> [Work to be completed]
Can you reproduce the data beneath, keeping every line exact?

> [Input records]
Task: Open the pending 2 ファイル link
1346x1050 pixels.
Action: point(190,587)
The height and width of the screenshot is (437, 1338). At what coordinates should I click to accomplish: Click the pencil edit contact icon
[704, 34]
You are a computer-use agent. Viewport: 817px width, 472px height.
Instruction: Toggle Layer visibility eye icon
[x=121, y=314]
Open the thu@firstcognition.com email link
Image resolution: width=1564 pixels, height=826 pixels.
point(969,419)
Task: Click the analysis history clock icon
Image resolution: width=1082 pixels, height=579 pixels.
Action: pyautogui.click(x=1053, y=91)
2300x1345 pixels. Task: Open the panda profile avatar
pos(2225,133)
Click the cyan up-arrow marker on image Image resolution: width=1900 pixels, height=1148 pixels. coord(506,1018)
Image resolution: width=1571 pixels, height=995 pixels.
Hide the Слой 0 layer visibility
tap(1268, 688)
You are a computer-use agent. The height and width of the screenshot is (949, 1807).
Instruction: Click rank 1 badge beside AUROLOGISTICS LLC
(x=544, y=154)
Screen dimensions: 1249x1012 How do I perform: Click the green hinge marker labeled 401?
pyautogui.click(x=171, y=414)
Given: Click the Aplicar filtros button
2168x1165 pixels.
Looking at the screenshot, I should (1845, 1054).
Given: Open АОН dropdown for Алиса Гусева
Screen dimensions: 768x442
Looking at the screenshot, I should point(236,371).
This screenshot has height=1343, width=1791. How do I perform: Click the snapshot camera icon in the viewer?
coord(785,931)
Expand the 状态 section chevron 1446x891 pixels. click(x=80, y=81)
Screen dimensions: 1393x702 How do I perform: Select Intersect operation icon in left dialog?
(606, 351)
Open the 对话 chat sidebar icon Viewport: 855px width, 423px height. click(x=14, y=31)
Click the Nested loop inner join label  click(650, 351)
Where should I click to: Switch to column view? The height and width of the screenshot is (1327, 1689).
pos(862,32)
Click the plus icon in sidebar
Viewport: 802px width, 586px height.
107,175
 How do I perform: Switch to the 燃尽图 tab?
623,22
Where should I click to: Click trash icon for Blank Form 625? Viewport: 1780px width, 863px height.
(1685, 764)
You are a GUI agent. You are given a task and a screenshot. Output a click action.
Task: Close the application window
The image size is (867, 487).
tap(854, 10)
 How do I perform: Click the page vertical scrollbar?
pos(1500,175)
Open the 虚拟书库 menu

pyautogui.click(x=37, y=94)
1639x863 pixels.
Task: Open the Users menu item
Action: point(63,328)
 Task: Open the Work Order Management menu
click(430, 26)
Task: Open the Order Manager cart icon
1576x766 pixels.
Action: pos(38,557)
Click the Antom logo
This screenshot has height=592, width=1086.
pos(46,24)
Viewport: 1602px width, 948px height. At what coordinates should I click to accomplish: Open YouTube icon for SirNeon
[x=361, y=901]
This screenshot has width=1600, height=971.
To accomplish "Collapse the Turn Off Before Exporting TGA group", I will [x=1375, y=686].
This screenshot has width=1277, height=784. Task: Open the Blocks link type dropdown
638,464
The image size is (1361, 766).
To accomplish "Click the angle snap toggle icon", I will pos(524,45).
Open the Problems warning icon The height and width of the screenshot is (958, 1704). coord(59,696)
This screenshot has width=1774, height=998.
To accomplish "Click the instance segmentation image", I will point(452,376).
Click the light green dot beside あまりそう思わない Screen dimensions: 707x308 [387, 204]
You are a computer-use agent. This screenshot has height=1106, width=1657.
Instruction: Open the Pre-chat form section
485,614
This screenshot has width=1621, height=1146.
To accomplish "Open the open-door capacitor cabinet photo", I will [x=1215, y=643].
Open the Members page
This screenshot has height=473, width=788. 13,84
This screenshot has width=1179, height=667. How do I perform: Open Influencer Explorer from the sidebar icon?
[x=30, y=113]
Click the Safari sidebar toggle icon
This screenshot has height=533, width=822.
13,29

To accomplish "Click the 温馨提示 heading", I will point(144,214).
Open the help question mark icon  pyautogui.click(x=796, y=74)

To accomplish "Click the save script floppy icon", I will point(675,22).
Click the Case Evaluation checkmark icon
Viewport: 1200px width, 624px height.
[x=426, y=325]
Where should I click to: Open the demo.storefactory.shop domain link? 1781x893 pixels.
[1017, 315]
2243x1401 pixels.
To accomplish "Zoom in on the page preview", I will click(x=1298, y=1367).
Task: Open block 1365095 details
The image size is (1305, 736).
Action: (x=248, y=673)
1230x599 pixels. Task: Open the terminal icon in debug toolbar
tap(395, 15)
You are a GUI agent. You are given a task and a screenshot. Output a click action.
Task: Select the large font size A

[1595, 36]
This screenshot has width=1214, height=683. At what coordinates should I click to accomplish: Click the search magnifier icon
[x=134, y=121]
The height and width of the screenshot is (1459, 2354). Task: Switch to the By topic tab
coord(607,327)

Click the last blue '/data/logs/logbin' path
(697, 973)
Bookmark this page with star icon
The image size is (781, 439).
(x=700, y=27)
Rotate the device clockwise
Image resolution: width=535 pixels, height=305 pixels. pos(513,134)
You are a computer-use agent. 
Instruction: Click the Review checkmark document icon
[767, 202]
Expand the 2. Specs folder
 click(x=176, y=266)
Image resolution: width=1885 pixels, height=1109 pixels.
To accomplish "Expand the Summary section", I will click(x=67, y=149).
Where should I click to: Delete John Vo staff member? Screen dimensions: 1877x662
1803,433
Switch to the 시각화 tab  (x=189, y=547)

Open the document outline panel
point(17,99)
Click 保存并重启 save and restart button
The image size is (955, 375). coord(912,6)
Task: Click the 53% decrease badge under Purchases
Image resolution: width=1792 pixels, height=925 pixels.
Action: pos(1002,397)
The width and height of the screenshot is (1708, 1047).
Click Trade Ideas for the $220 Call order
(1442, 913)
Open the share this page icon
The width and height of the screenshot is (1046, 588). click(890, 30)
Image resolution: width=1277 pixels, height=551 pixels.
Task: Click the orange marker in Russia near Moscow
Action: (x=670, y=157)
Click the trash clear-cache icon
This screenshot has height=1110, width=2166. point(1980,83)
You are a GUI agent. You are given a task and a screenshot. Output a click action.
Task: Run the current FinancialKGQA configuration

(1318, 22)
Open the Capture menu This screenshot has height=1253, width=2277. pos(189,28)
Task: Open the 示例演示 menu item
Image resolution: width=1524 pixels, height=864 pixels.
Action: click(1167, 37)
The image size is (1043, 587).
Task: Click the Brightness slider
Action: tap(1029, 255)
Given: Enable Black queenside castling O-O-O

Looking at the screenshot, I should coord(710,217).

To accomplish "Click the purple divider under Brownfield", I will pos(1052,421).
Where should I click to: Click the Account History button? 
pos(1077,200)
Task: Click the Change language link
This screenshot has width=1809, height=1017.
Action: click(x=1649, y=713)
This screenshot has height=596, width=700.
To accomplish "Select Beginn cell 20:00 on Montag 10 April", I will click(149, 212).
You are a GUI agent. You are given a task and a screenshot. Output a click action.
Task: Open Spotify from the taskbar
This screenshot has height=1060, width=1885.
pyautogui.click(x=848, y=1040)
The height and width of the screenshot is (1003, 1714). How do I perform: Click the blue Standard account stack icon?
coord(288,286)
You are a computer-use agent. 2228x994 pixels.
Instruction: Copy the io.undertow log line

> [Response to this exercise]
Task: Open the pending 2 ファイル link
1346x1050 pixels.
Action: point(190,587)
The height and width of the screenshot is (437, 1338). At what coordinates should I click to accomplish: Click the pencil edit contact icon
[704, 34]
You are a computer-use agent. Viewport: 817px width, 472px height.
Instruction: Toggle Layer visibility eye icon
[x=121, y=314]
Open the thu@firstcognition.com email link
Image resolution: width=1564 pixels, height=826 pixels.
point(969,419)
Task: Click the analysis history clock icon
Image resolution: width=1082 pixels, height=579 pixels.
Action: pyautogui.click(x=1053, y=91)
2300x1345 pixels. Task: Open the panda profile avatar
pos(2225,133)
Click the cyan up-arrow marker on image Image resolution: width=1900 pixels, height=1148 pixels. coord(506,1018)
Image resolution: width=1571 pixels, height=995 pixels.
Hide the Слой 0 layer visibility
tap(1268, 688)
You are a computer-use agent. The height and width of the screenshot is (949, 1807).
Instruction: Click rank 1 badge beside AUROLOGISTICS LLC
(x=544, y=154)
Screen dimensions: 1249x1012 How do I perform: Click the green hinge marker labeled 401?
pyautogui.click(x=171, y=414)
Given: Click the Aplicar filtros button
2168x1165 pixels.
Looking at the screenshot, I should (1845, 1054).
Given: Open АОН dropdown for Алиса Гусева
Screen dimensions: 768x442
Looking at the screenshot, I should point(236,371).
This screenshot has height=1343, width=1791. How do I perform: Click the snapshot camera icon in the viewer?
coord(785,931)
Expand the 状态 section chevron 1446x891 pixels. click(x=80, y=81)
Screen dimensions: 1393x702 How do I perform: Select Intersect operation icon in left dialog?
(606, 351)
Open the 对话 chat sidebar icon Viewport: 855px width, 423px height. click(x=14, y=31)
Click the Nested loop inner join label  click(650, 351)
Where should I click to: Switch to column view? The height and width of the screenshot is (1327, 1689).
pos(862,32)
Click the plus icon in sidebar
Viewport: 802px width, 586px height.
107,175
 How do I perform: Switch to the 燃尽图 tab?
623,22
Where should I click to: Click trash icon for Blank Form 625? Viewport: 1780px width, 863px height.
(1685, 764)
You are a GUI agent. You are given a task and a screenshot. Output a click action.
Task: Close the application window
The image size is (867, 487).
tap(854, 10)
 How do I perform: Click the page vertical scrollbar?
pos(1500,175)
Open the 虚拟书库 menu

pyautogui.click(x=37, y=94)
1639x863 pixels.
Task: Open the Users menu item
Action: point(63,328)
 Task: Open the Work Order Management menu
click(430, 26)
Task: Open the Order Manager cart icon
1576x766 pixels.
Action: pos(38,557)
Click the Antom logo
This screenshot has height=592, width=1086.
pos(46,24)
Viewport: 1602px width, 948px height. At what coordinates should I click to accomplish: Open YouTube icon for SirNeon
[x=361, y=901]
This screenshot has width=1600, height=971.
To accomplish "Collapse the Turn Off Before Exporting TGA group", I will [x=1375, y=686].
This screenshot has width=1277, height=784. Task: Open the Blocks link type dropdown
638,464
The image size is (1361, 766).
To accomplish "Click the angle snap toggle icon", I will pos(524,45).
Open the Problems warning icon The height and width of the screenshot is (958, 1704). coord(59,696)
This screenshot has width=1774, height=998.
To accomplish "Click the instance segmentation image", I will point(452,376).
Click the light green dot beside あまりそう思わない Screen dimensions: 707x308 [387, 204]
You are a computer-use agent. This screenshot has height=1106, width=1657.
Instruction: Open the Pre-chat form section
485,614
This screenshot has width=1621, height=1146.
To accomplish "Open the open-door capacitor cabinet photo", I will [x=1215, y=643].
Open the Members page
This screenshot has height=473, width=788. 13,84
This screenshot has width=1179, height=667. How do I perform: Open Influencer Explorer from the sidebar icon?
[x=30, y=113]
Click the Safari sidebar toggle icon
This screenshot has height=533, width=822.
13,29

To accomplish "Click the 温馨提示 heading", I will point(144,214).
Open the help question mark icon  pyautogui.click(x=796, y=74)

To accomplish "Click the save script floppy icon", I will point(675,22).
Click the Case Evaluation checkmark icon
Viewport: 1200px width, 624px height.
[x=426, y=325]
Where should I click to: Open the demo.storefactory.shop domain link? 1781x893 pixels.
[1017, 315]
2243x1401 pixels.
To accomplish "Zoom in on the page preview", I will click(x=1298, y=1367).
Task: Open block 1365095 details
The image size is (1305, 736).
Action: (x=248, y=673)
1230x599 pixels. Task: Open the terminal icon in debug toolbar
tap(395, 15)
You are a GUI agent. You are given a task and a screenshot. Output a click action.
Task: Select the large font size A

[1595, 36]
This screenshot has width=1214, height=683. At what coordinates should I click to accomplish: Click the search magnifier icon
[x=134, y=121]
The height and width of the screenshot is (1459, 2354). Task: Switch to the By topic tab
coord(607,327)

Click the last blue '/data/logs/logbin' path
(697, 973)
Bookmark this page with star icon
The image size is (781, 439).
(x=700, y=27)
Rotate the device clockwise
Image resolution: width=535 pixels, height=305 pixels. pos(513,134)
You are a computer-use agent. 
Instruction: Click the Review checkmark document icon
[767, 202]
Expand the 2. Specs folder
 click(x=176, y=266)
Image resolution: width=1885 pixels, height=1109 pixels.
To accomplish "Expand the Summary section", I will click(x=67, y=149).
Where should I click to: Delete John Vo staff member? Screen dimensions: 1877x662
1803,433
Switch to the 시각화 tab  (x=189, y=547)

Open the document outline panel
point(17,99)
Click 保存并重启 save and restart button
The image size is (955, 375). coord(912,6)
Task: Click the 53% decrease badge under Purchases
Image resolution: width=1792 pixels, height=925 pixels.
Action: pos(1002,397)
The width and height of the screenshot is (1708, 1047).
Click Trade Ideas for the $220 Call order
(1442, 913)
Open the share this page icon
The width and height of the screenshot is (1046, 588). click(890, 30)
Image resolution: width=1277 pixels, height=551 pixels.
Task: Click the orange marker in Russia near Moscow
Action: (x=670, y=157)
Click the trash clear-cache icon
This screenshot has height=1110, width=2166. point(1980,83)
You are a GUI agent. You are given a task and a screenshot. Output a click action.
Task: Run the current FinancialKGQA configuration

(1318, 22)
Open the Capture menu This screenshot has height=1253, width=2277. pos(189,28)
Task: Open the 示例演示 menu item
Image resolution: width=1524 pixels, height=864 pixels.
Action: click(1167, 37)
The image size is (1043, 587).
Task: Click the Brightness slider
Action: tap(1029, 255)
Given: Enable Black queenside castling O-O-O

Looking at the screenshot, I should coord(710,217).

To accomplish "Click the purple divider under Brownfield", I will pos(1052,421).
Where should I click to: Click the Account History button? 
pos(1077,200)
Task: Click the Change language link
This screenshot has width=1809, height=1017.
Action: click(x=1649, y=713)
This screenshot has height=596, width=700.
To accomplish "Select Beginn cell 20:00 on Montag 10 April", I will click(149, 212).
You are a GUI agent. You are given a task and a screenshot. Output a click action.
Task: Open Spotify from the taskbar
This screenshot has height=1060, width=1885.
pyautogui.click(x=848, y=1040)
The height and width of the screenshot is (1003, 1714). How do I perform: Click the blue Standard account stack icon?
coord(288,286)
You are a computer-use agent. 2228x994 pixels.
Instruction: Copy the io.undertow log line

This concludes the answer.